From: Michael Cooper <cooper@w3.org>
Date: Wed, 24 Feb 2010 17:26:29 -0500
Message-ID: <4B85A795.6060700@w3.org>
To: "Tab Atkins Jr." <jackalmage@gmail.com>
CC: www-style <www-style@w3.org>, List WAI Liaison <wai-liaison@w3.org>
This is a PFWG acknowledgement of your response to our comment on CSS 3
Backgrounds and Borders.

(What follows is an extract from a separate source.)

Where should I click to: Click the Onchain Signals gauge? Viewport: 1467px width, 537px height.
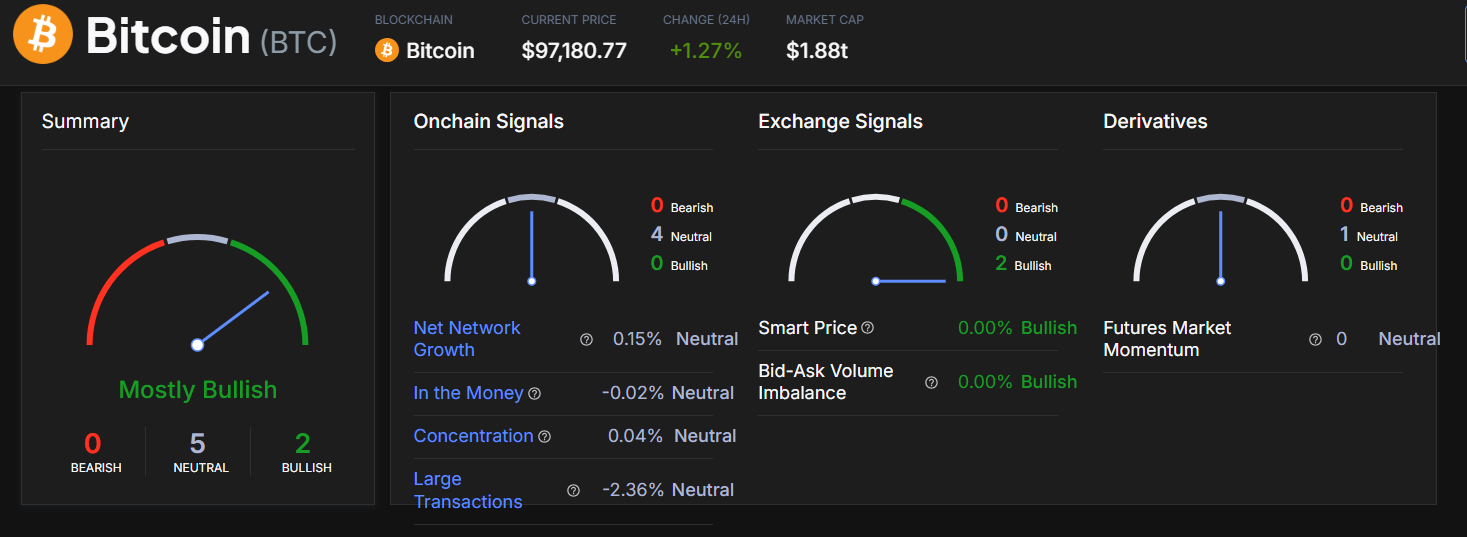coord(531,240)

PFWG approval to send this acknowledgement is
recorded at http://www.w3.org/2010/02/10-pf-minutes.html#item12.

We're still somewhat concerned the CSS allows only for a
background-image, and not for other types of images.  We are also not
convinced that allowing for a high-contrast-foreground-image and
high-contrast-background-image would constitute a hack.  It is possible
that the image module or media queries is the right place for this
functionality.  We are, however, aware that our feedback came quite
late, and that it may not be possible to incorporate for this version of
CSS.  Should that be the case, please consider this use case as a
feature request for the next version.

You state that "There is also an effort in the CSS Images module to
address spriting directly and make it generally useful in CSS, rather
than only being useful in backgrounds."  We were unable to locate that
module.  Can you point us to the document, so that we may provide input
to that group?  Is it in Last Call as well?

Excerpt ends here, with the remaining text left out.